As it was a Cup-replay and neither side had scored at the end, there had to be half an hour's extra time. Graham held his head in mock agony, wiping his forehead with a spotless white handkerchief. ‘I'll never stand it!’ he said, ‘I'll have a heart attack or something, I know I will!’ When Spurs eventually scored their goal he yelled with joy, flailing his arms and thumping the shoulders of everyone round him in transports of ecstasy, disappearing and reappearing over and over again in the maelstrom of celebrants, green eyes shining and cheeks pink with exaltation. ‘Glory Glory Alleluia!’ he sang with all the other Tottenham fans, ‘Glory Glory Alleluia, The Spurs  Go Marching On!’

When the game was over and the crowd began to disintegrate and leave, the music from the Tannoy speakers was suddenly cut off for an announcement: the next night, at the Supporters’ Club dance, the final choice would be made from the ladies present of ‘The Tottenham Hotspur Beauty Queen!’ In front of him a fifteen-stone bald man put up his hand to his head, primping imaginary waves and calling to nearby friends ‘How about that then, do you think I ought to enter for it?’ ‘Go on, you great pouf!' they jeered back, and like everyone around him Graham laughed and cheered.

‘Oh gosh!’ he said, walking away from the ground, ‘I've never seen anything like it. Two hours of pure football, wasn't it fabulous?’
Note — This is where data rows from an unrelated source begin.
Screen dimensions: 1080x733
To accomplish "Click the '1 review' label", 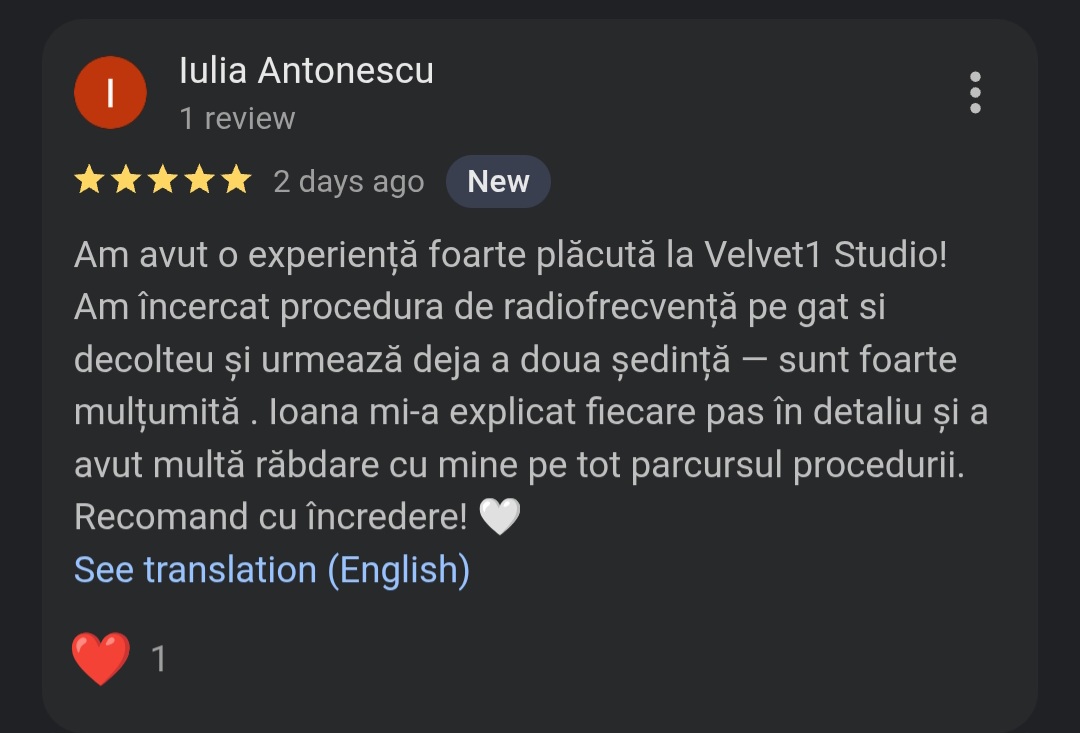I will tap(237, 117).
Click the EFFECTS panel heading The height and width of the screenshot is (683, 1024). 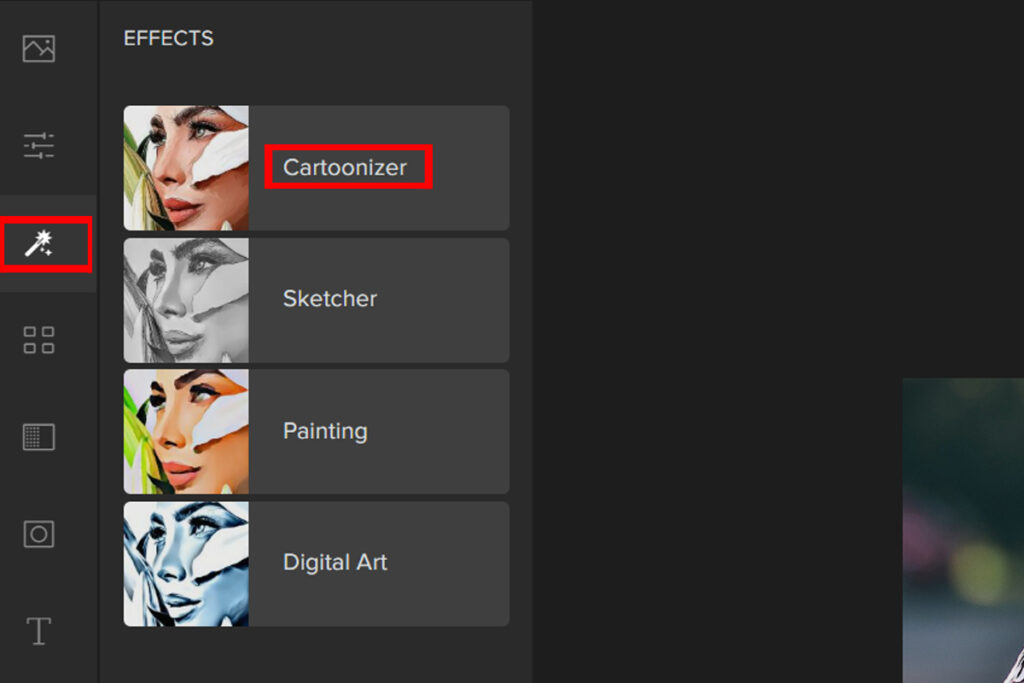pyautogui.click(x=168, y=39)
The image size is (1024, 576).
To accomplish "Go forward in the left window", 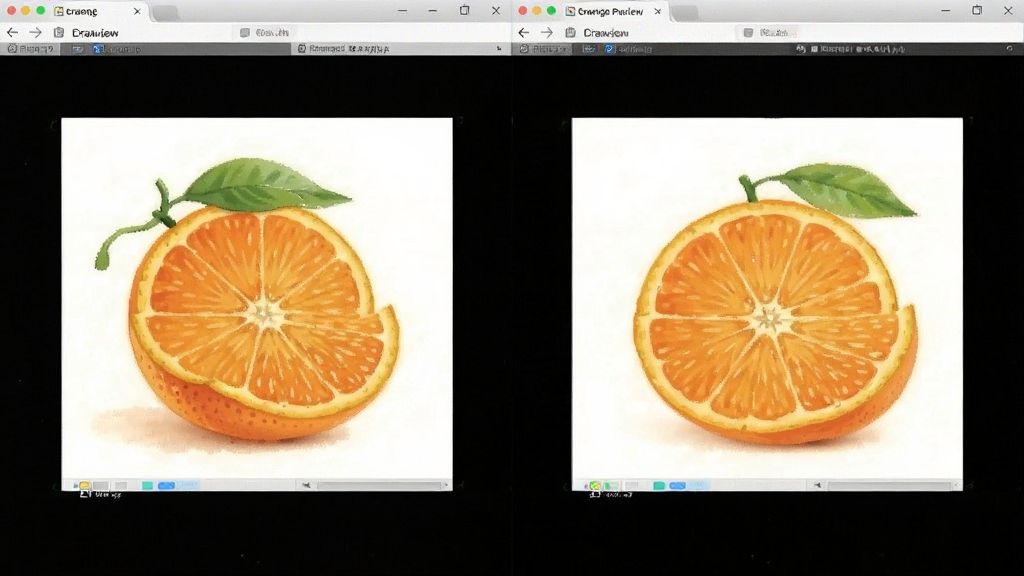I will click(x=35, y=32).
—Oh, I've been a fanatic about football for six years or more now, ever since I started to take an interest in games when I got to my second grammar school. I think what started it was two other boys in my class who were ardent Arsenal supporters. One Saturday they had a spare ticket for the Arsenal—Spurs game at Highbury and asked me if I'd like to go with them. Up till then I'd never been the faintest bit interested, but I thought I might as well see what it was all about. It was a tremendous game, and Spurs won 3—2. The man who really knocked me out was the Spurs winger, Cliff Jones: at that time he was right at the top of his form, tremendously fast and accurate, and his swooping runs and crashing shots and flying headers left me spell-bound. He'd got terrific ball-control, speed, delicacy, grace, everything. I also admired the way he used his skill to avoid heavy tackles and keep himself out of trouble. Up till then it'd been the physical toughness required for games which had put me off them; but there was Cliff Jones demonstrating that you didn't have to play that way to be good. I don’t doubt that he was physically fit and tough, of course to be a professional top-class footballer you must be, but he showed that other qualities were much more important.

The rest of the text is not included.